What is needed: All of the data below should be printed again word for word, pictures excluded.

Given records below:

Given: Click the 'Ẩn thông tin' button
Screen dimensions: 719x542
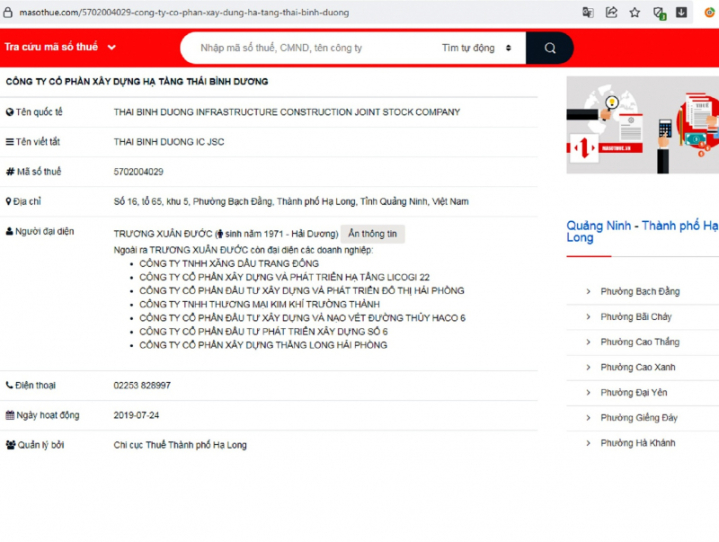Looking at the screenshot, I should (x=373, y=233).
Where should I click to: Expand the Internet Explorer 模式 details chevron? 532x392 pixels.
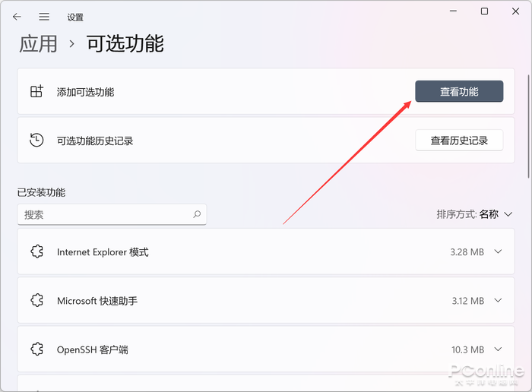tap(499, 251)
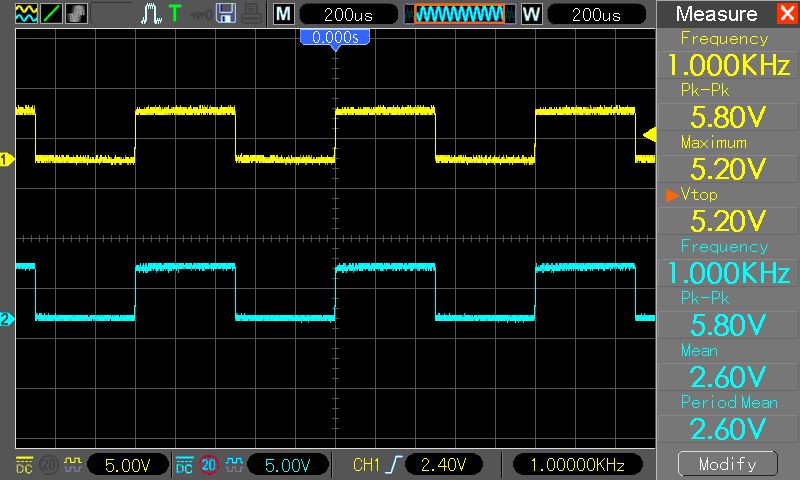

End of Given records.

Solved exercise:
Given: Click the 'Ẩn thông tin' button
Screen dimensions: 719x542
Looking at the screenshot, I should (x=373, y=233).
Where should I click to: Expand the Internet Explorer 模式 details chevron? 532x392 pixels.
tap(499, 251)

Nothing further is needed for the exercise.